Read as life lessons

Three things a shared history buys.

01

The first telling is expensive

Before there's a reference to point at, everything must be said in full. New relationships, new teams, new fields all feel slow for the same reason: the dictionary is empty and every idea is spelled from scratch.

02

Brevity is banked history

When old friends say almost nothing and understand everything, that's not telepathy — it's recall. The shorthand is the receipt for years of things once said in full and never needing saying again.

03

Outsiders can't decode a pointer

An in-joke is a pointer into a dictionary you don't have. It isn't that the words are hard; it's that the history they reference is missing. Belonging is holding the same codebook.

The honest model

What's really under the hood.

The pass is textbook LZ78. It walks the text keeping a growing phrase in hand; as long as that phrase-plus-next-character is already in the dictionary, it extends. The moment it isn't, it emits a token — the dictionary index of the part it knew, plus the one new character — and files the whole new phrase under the next index. Each token costs ⌈log₂(entries so far)⌉ bits for the pointer and ⌈log₂(alphabet)⌉ bits for the new character. The panel sums these exactly; nothing is estimated.

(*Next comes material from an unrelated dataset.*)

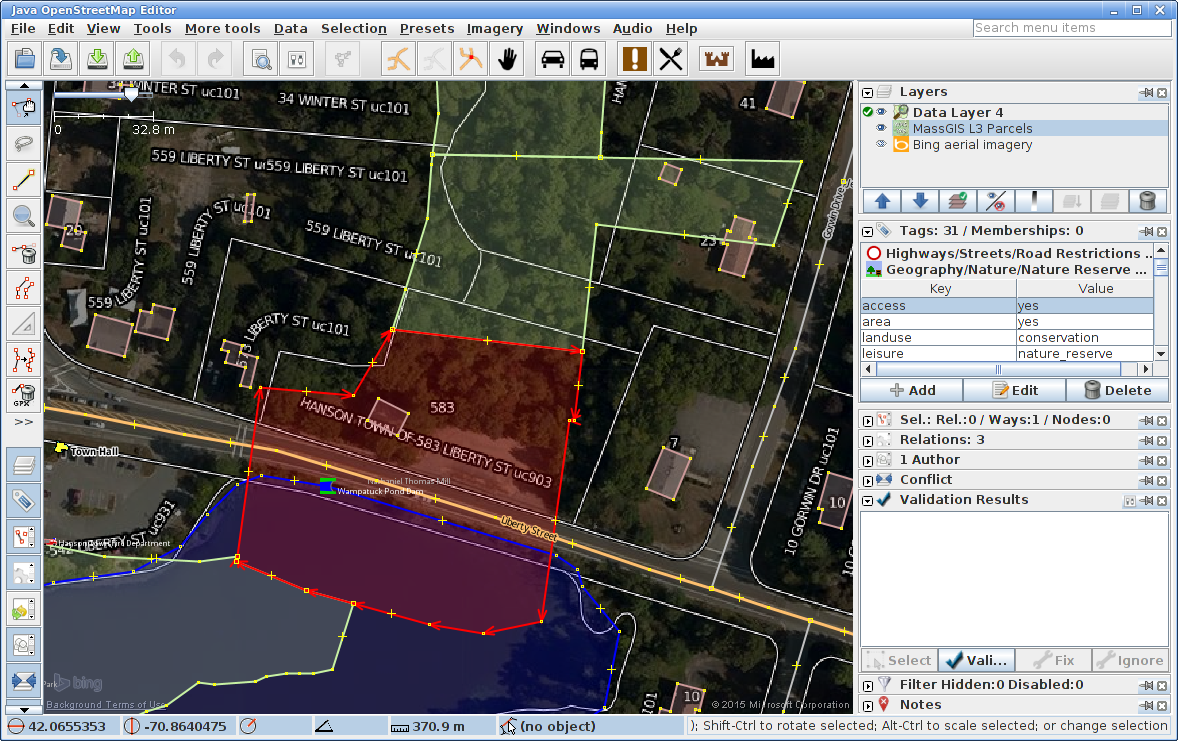Collapse the Validation Results panel
Screen dimensions: 1178x741
[x=867, y=500]
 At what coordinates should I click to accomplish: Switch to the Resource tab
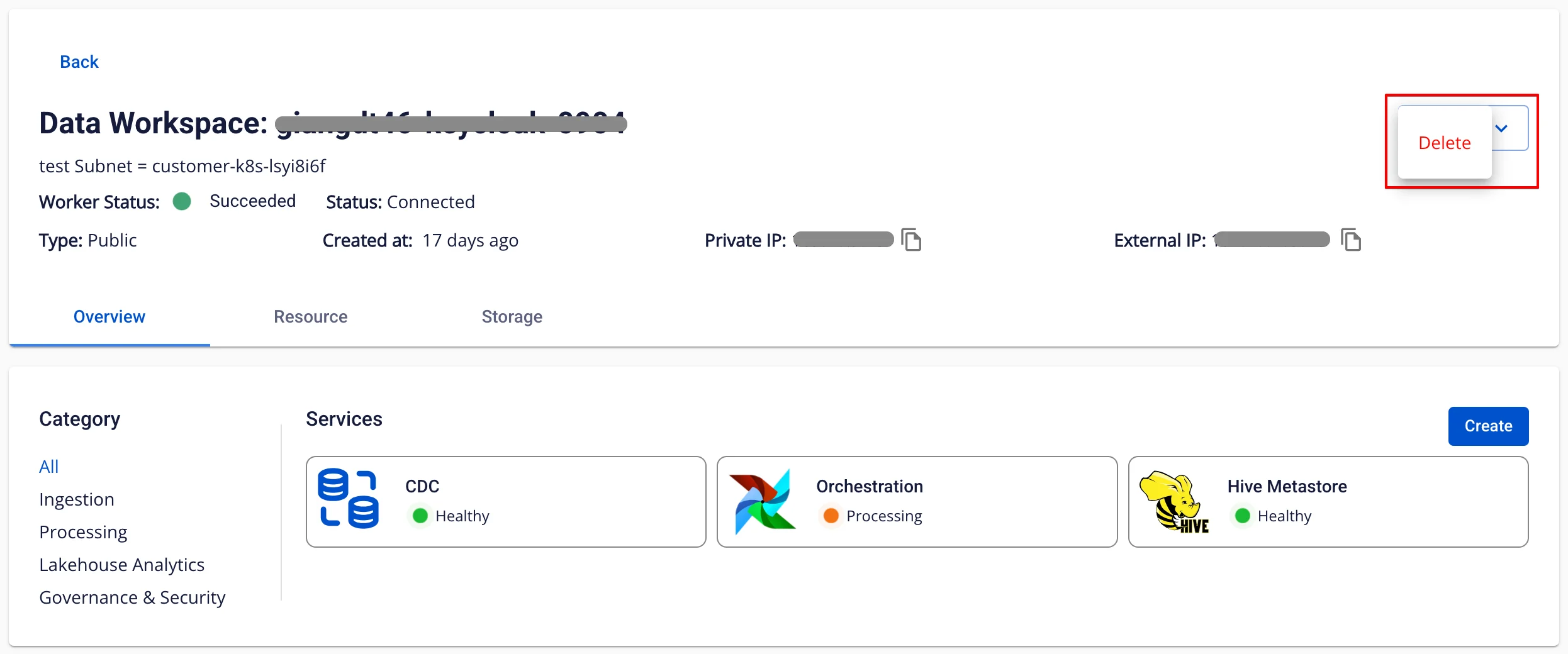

The purple line is that running total divided by characters read, bits ÷ symbols; the amber line is the same alphabet encoded with a fixed ⌈log₂(alphabet)⌉ bits per character, a code that never learns. Because pointers grow only like log₂ of the dictionary while the phrases they name grow linearly, a repetitive stream drives the ratio down; a random one can't, and LZ's small per-token overhead even leaves it slightly above the baseline. This is a real, if deliberately small, model — a few hundred characters, one alphabet, one pass — not the industrial LZ inside your zip files, but the same idea, honestly counted.

The mapping, exactly

Mathematics ↔ life.

MathematicsLife
the growing dictionaryShared history — the accumulating store of things two people have already been through together.
a dictionary entryAn in-joke, a private handle, a reference — one experience filed under a name you both now hold.
a pointer tokenA shrug, a glance, a single word that recalls the whole stored thing instead of re-telling it.
bits per symbol fallingNeeding fewer and fewer words to convey more and more — the felt shorthand of long closeness.
early overhead above baselineThe exhausting fullness of first conversations, before any reference has been established to lean on.
the decoder builds the same dictionaryUnderstanding: the shorthand only works because both of you grew the identical codebook, in step.

Where the metaphor tears

Two honest failures.

A shared codebook can drift apart.

Lempel–Ziv only works because encoder and decoder build the identical dictionary, deterministically, forever in sync. People don't. Two friends can file the same event under different handles, or remember a reference to mean different things, and then a pointer that felt cheap decodes to the wrong story. Much of the pain of long relationships is exactly this — a shorthand that both sides think is shared but silently isn't. The math has no equivalent of a codebook quietly diverging; ours do it constantly.

Compression is not depth.

A stream can be highly compressible and mean nothing — "na na na" forever squeezes to almost zero bits. Low bits-per-symbol measures predictability, not richness, so a couple who have simply stopped saying anything new will compress beautifully too. Shorthand born of intimacy and shorthand born of a rut look identical to the counter. The metaphor rewards brevity, but silence and understanding are not the same thing, and the ratio can't tell them apart.